Las razones son variadas: problemas de salud, motivos personales, dificultades en el desplazamiento de la banda, un escenario "inseguro". Las incomparecencias en España han sido sonadas. La primera en Benicàssim en 2004, donde Morrissey era cabeza de cartel del FIB. Minutos antes de la actuación se anunció a los miles de asistentes que por problemas en el vuelo que le traía a España tuvo que dar media vuelta y regresar a Inglaterra. Volvió al festival dos años más tarde. En junio del pasado año, 24 horas antes de comparecer en las madrileñas Noches del Botánico, alegó una sinusitis aguda (un clásico en sus partes médicos) para no acudir a su compromiso en la capital, donde dejó colgadas a cientos de personas de la otra punta de España que ya habían pagado desplazamiento y hotel. La última fue el pasado marzo en plenas fallas valencianas. La organización le hospedó en un hotel del centro expuesto al ruido de las mascletás. "Tras viajar durante dos días por carretera, Morrissey llegó al hotel de Valencia a última hora del miércoles. Le fue imposible dormir o descansar durante toda la noche debido al ruido del festival, los ritmos 'techno' a todo volumen y los anuncios por megáfono", justificó su equipo a través de un mensaje en su página web.

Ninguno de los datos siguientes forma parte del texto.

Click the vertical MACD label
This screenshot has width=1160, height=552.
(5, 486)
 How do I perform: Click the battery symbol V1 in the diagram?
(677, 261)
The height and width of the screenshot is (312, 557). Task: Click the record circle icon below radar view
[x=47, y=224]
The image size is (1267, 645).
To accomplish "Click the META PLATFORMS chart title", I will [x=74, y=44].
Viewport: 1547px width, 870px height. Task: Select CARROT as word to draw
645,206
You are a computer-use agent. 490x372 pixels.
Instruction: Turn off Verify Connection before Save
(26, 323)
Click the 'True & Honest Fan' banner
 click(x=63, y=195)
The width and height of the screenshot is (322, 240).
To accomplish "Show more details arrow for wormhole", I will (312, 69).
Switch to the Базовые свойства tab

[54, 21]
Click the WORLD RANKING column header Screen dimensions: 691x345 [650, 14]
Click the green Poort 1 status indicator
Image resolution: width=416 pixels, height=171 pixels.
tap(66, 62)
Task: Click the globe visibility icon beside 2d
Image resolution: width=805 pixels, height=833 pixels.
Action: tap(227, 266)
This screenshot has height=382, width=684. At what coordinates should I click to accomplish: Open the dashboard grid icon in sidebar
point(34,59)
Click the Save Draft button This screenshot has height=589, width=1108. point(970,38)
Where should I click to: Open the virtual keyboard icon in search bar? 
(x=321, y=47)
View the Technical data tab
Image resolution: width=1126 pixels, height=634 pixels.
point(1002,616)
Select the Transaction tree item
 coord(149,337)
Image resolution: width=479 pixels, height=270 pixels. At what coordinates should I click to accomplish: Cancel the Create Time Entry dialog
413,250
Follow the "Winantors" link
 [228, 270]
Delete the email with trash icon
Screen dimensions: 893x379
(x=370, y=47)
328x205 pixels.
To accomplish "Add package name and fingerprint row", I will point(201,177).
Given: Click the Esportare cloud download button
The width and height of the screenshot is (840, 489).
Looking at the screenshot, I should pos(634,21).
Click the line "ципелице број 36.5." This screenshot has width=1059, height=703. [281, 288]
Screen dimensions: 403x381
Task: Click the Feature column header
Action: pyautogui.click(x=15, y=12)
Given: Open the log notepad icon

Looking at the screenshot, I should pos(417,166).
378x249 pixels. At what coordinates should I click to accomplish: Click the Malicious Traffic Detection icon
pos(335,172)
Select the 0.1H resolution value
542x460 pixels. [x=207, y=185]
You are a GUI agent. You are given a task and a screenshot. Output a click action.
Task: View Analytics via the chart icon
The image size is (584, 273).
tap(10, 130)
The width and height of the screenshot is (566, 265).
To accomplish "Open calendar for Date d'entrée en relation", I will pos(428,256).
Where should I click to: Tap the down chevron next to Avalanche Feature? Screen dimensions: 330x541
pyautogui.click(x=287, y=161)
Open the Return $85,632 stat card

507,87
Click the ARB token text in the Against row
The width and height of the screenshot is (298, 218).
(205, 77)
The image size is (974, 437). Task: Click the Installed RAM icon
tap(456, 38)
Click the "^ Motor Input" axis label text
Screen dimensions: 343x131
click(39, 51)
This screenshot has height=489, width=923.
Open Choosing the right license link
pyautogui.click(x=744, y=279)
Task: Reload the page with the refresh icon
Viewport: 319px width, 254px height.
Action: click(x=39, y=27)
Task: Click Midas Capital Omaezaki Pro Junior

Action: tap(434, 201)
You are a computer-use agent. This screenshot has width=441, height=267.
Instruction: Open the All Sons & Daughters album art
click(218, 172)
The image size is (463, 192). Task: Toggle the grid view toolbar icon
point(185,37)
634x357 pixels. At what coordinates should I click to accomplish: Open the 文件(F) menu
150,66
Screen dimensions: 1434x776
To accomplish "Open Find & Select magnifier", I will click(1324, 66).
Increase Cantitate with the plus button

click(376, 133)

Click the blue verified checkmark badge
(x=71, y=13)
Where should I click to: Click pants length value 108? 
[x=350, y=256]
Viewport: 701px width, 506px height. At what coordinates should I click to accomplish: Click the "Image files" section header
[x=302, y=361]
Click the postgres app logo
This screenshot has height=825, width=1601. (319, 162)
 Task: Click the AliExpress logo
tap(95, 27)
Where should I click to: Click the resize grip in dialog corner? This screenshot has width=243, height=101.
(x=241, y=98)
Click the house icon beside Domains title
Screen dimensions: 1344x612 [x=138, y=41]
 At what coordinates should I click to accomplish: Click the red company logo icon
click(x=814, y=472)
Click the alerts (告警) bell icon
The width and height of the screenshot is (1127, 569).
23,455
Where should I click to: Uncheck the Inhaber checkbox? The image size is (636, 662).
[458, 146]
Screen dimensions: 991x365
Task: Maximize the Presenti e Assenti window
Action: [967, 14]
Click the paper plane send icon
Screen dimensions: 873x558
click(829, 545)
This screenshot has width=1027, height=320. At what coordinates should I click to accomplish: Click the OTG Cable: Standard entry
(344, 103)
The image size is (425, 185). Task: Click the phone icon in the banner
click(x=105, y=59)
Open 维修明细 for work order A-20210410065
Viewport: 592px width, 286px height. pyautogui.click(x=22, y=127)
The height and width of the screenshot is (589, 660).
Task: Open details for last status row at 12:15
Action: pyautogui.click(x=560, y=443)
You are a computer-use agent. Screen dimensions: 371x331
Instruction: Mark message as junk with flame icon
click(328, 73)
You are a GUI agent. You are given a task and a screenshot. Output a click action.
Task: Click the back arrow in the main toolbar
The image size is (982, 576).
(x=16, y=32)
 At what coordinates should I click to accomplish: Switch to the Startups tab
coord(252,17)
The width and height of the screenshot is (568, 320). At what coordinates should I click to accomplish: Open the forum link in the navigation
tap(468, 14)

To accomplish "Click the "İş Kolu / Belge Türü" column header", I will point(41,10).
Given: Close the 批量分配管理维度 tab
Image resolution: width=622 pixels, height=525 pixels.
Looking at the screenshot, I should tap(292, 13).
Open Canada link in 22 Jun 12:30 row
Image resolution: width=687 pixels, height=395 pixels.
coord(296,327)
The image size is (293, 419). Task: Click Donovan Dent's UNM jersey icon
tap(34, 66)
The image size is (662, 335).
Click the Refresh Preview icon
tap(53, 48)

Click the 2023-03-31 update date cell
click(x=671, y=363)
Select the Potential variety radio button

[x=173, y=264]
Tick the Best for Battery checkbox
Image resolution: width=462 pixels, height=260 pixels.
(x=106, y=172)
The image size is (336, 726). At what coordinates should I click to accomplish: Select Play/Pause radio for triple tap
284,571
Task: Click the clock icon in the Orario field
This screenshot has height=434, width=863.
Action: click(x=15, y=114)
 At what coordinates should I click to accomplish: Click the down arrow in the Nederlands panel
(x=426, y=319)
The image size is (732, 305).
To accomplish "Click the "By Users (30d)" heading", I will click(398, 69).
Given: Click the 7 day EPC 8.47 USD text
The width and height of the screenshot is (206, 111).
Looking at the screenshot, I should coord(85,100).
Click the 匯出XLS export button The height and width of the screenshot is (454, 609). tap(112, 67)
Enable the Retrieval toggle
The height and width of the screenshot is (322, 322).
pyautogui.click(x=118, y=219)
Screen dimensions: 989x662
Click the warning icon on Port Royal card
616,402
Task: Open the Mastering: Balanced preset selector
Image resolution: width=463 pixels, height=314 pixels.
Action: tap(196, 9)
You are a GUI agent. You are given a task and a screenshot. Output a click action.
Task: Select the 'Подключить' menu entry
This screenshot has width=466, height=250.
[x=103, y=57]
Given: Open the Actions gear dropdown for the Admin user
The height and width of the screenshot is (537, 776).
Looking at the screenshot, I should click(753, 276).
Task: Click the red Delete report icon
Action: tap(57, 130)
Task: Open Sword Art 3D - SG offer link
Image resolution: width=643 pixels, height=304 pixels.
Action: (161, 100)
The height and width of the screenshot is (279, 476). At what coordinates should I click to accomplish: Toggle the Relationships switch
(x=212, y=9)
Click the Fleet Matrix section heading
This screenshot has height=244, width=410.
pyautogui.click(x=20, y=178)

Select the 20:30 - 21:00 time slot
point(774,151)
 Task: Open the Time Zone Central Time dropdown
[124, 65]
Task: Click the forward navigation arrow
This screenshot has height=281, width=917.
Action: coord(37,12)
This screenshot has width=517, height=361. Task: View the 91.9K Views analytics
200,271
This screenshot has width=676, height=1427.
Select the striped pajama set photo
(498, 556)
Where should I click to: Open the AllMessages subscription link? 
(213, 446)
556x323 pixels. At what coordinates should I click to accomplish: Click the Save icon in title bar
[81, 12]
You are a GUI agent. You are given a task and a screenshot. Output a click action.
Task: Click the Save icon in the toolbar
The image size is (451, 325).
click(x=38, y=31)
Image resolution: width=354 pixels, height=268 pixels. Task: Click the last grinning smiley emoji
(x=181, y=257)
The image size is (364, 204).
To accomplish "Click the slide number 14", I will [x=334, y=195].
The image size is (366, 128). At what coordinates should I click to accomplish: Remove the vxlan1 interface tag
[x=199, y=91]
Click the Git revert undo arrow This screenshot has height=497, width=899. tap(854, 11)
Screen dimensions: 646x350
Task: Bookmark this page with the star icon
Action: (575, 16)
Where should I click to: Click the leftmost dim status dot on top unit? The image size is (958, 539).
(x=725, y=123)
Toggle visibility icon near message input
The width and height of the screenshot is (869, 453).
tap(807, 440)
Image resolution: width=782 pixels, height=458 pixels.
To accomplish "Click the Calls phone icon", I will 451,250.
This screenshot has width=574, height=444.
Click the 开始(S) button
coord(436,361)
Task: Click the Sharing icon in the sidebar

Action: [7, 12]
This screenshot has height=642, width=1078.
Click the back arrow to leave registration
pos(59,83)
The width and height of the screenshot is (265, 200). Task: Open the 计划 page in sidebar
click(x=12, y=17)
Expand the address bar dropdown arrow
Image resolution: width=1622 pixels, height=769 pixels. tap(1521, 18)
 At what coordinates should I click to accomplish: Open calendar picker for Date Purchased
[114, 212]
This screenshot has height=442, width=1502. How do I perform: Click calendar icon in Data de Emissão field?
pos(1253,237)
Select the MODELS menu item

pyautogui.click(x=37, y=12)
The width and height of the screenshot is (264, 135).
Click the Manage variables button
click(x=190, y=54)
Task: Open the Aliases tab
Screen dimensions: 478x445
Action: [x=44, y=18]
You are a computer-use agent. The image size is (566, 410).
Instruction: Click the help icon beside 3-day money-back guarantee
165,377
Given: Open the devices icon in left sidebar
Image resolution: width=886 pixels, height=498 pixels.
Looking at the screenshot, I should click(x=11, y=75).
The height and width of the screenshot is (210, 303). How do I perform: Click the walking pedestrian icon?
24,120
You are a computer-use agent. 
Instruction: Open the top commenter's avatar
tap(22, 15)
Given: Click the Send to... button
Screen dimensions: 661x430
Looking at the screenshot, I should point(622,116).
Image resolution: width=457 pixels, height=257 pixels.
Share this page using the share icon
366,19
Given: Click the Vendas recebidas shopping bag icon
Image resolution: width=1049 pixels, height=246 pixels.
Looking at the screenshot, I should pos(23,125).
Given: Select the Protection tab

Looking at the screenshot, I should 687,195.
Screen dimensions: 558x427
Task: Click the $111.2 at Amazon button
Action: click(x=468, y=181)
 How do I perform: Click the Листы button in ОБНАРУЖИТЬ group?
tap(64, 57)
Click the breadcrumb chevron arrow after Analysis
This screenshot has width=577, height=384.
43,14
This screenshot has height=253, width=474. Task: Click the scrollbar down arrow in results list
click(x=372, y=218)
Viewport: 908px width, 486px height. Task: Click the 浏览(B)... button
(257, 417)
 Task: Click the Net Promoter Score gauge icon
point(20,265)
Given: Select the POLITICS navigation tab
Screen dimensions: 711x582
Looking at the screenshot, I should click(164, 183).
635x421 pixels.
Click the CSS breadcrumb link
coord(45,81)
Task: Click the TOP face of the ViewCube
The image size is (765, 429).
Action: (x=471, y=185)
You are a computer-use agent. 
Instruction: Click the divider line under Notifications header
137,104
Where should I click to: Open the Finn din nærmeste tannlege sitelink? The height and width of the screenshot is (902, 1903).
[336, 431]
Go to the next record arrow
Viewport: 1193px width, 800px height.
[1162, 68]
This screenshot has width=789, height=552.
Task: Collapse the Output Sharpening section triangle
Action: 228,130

En 2015 logramos verlo en Murcia, a pesar de que días antes había cancelado un concierto en Islandia por la presencia de carne en el recinto de la actuación. En aquel SOS 4.8 murciano nos temimos lo peor: un evento con una oferta gastronómica poblada de 'food trucks' de hamburguesas, carne asada y kebabs esparcía el olor a parrilla desde Molina de Segura hasta Cartagena. Era casi una provocación. Y sin embargo, actuó, pese a exigir en sus contratos que no se venda carne en el mismo lugar donde canta. Animalista hasta la médula —The Smiths se presentaron en aquel concierto de las muy taurinas fiestas de San Isidro tras publicar su álbum 'Meat is murder' ('Carne es asesinato')—, vegano y antitaurino, en su regreso al FIB en 2006 pidió que el conductor que le llevó al festival se cambiase los zapatos de cuero por otros "veganos".

Sus compañeros le odian cordialmente y él a sus coetáneos. Robert Smith, líder de The Cure, siente por Morrissey un indisimulado desprecio desde hace 40 años: "Si Morrissey dice que no coma carne, entonces comeré carne. Así es lo mucho que odio a Morrissey (...) Es tan depresivo, que si no se mata él pronto, probablemente yo lo haga". Respuesta: "Robert Smith es un llorón. The Cure son una nueva dimensión de la palabra 'mierda’". Los dos se desdijeron años más tarde.

A muchos nos ocurre con Morrissey como a aquel aficionado a los toros de La Maestranza que una tarde aciaga y de 'espantá' le gritó a Curro Romero: "¡Curro, la próxima vez va a venir a verte tu puta madre… y yo!".